*Instruction:* Please copy the rows below word for word, keeping every line as it stands.

*Exercise materials:*
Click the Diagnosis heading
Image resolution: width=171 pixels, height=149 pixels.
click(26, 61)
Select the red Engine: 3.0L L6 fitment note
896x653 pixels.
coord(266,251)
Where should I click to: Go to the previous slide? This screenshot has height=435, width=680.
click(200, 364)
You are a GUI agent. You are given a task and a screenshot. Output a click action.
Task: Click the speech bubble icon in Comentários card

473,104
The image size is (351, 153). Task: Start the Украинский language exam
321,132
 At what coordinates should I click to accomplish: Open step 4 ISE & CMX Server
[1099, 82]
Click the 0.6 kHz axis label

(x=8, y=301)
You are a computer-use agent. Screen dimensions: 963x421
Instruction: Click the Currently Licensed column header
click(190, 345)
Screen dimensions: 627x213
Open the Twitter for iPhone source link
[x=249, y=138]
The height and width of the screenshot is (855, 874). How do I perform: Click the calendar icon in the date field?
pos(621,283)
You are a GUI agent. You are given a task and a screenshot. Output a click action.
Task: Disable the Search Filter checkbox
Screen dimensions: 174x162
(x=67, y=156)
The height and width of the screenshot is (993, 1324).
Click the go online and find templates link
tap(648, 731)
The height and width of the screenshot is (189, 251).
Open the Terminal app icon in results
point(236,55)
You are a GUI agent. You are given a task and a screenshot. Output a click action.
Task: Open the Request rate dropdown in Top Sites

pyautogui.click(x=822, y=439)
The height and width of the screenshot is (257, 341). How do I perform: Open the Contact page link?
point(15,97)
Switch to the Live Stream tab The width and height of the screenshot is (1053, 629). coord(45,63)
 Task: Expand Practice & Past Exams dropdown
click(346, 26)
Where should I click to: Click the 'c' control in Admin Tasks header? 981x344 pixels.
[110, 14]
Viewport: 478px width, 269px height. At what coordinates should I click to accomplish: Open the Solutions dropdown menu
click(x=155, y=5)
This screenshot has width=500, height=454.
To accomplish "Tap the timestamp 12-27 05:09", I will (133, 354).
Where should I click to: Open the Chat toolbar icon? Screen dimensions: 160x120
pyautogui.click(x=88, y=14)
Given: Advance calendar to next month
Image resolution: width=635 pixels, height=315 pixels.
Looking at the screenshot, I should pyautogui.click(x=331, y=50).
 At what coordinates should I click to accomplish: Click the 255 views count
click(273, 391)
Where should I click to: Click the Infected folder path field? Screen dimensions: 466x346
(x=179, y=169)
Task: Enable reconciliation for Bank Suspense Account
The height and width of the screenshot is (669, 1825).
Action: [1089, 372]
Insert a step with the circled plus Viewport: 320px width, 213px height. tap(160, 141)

*Result for this task:*
Click the Diagnosis heading
Image resolution: width=171 pixels, height=149 pixels.
click(26, 61)
Select the red Engine: 3.0L L6 fitment note
896x653 pixels.
coord(266,251)
Where should I click to: Go to the previous slide? This screenshot has height=435, width=680.
click(200, 364)
You are a GUI agent. You are given a task and a screenshot. Output a click action.
Task: Click the speech bubble icon in Comentários card

473,104
The image size is (351, 153). Task: Start the Украинский language exam
321,132
 At what coordinates should I click to accomplish: Open step 4 ISE & CMX Server
[1099, 82]
Click the 0.6 kHz axis label

(x=8, y=301)
You are a computer-use agent. Screen dimensions: 963x421
Instruction: Click the Currently Licensed column header
click(190, 345)
Screen dimensions: 627x213
Open the Twitter for iPhone source link
[x=249, y=138]
The height and width of the screenshot is (855, 874). How do I perform: Click the calendar icon in the date field?
pos(621,283)
You are a GUI agent. You are given a task and a screenshot. Output a click action.
Task: Disable the Search Filter checkbox
Screen dimensions: 174x162
(x=67, y=156)
The height and width of the screenshot is (993, 1324).
Click the go online and find templates link
tap(648, 731)
The height and width of the screenshot is (189, 251).
Open the Terminal app icon in results
point(236,55)
You are a GUI agent. You are given a task and a screenshot. Output a click action.
Task: Open the Request rate dropdown in Top Sites

pyautogui.click(x=822, y=439)
The height and width of the screenshot is (257, 341). How do I perform: Open the Contact page link?
point(15,97)
Switch to the Live Stream tab The width and height of the screenshot is (1053, 629). coord(45,63)
 Task: Expand Practice & Past Exams dropdown
click(346, 26)
Where should I click to: Click the 'c' control in Admin Tasks header? 981x344 pixels.
[110, 14]
Viewport: 478px width, 269px height. At what coordinates should I click to accomplish: Open the Solutions dropdown menu
click(x=155, y=5)
This screenshot has width=500, height=454.
To accomplish "Tap the timestamp 12-27 05:09", I will (133, 354).
Where should I click to: Open the Chat toolbar icon? Screen dimensions: 160x120
pyautogui.click(x=88, y=14)
Given: Advance calendar to next month
Image resolution: width=635 pixels, height=315 pixels.
Looking at the screenshot, I should pyautogui.click(x=331, y=50).
 At what coordinates should I click to accomplish: Click the 255 views count
click(273, 391)
Where should I click to: Click the Infected folder path field? Screen dimensions: 466x346
(x=179, y=169)
Task: Enable reconciliation for Bank Suspense Account
The height and width of the screenshot is (669, 1825).
Action: [1089, 372]
Insert a step with the circled plus Viewport: 320px width, 213px height. tap(160, 141)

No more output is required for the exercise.